[Start of Attachment]

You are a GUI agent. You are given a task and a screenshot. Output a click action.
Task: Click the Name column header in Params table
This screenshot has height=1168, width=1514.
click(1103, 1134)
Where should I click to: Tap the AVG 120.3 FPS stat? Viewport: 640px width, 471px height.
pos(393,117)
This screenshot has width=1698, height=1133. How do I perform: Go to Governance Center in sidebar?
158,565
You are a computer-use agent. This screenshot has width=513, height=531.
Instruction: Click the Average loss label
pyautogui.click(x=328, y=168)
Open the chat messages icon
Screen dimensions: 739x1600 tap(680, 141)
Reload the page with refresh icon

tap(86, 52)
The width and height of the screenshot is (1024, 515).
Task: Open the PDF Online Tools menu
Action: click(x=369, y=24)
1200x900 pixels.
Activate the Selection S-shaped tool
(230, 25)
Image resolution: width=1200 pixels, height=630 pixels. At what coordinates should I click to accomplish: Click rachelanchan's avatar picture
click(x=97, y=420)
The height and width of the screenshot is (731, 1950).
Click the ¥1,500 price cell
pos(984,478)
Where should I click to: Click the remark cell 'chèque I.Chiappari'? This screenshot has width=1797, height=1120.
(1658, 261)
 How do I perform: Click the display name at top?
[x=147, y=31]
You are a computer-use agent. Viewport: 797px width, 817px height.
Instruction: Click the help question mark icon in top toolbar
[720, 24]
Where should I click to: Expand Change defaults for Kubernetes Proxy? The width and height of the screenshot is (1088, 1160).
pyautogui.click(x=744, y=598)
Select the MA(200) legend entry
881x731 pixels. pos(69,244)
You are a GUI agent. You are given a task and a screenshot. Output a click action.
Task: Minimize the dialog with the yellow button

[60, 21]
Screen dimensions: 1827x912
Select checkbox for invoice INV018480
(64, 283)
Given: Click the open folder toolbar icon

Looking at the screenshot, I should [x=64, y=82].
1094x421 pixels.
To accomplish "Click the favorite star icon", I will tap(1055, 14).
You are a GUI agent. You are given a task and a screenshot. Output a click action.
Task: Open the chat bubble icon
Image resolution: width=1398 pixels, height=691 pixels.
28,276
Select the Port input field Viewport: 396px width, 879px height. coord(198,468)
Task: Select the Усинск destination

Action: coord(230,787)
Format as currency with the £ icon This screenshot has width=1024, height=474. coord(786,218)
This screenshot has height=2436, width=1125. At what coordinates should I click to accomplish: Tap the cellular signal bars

[End of Attachment]

### [PROBLEM DESCRIPTION]
Beginning with the line that contains "Select the Port", quote each line exactly through the last line of the entries above, and nothing beyond them.

### [RESPONSE]
Select the Port input field Viewport: 396px width, 879px height. coord(198,468)
Task: Select the Усинск destination

Action: coord(230,787)
Format as currency with the £ icon This screenshot has width=1024, height=474. coord(786,218)
This screenshot has height=2436, width=1125. At what coordinates should I click to accomplish: Tap the cellular signal bars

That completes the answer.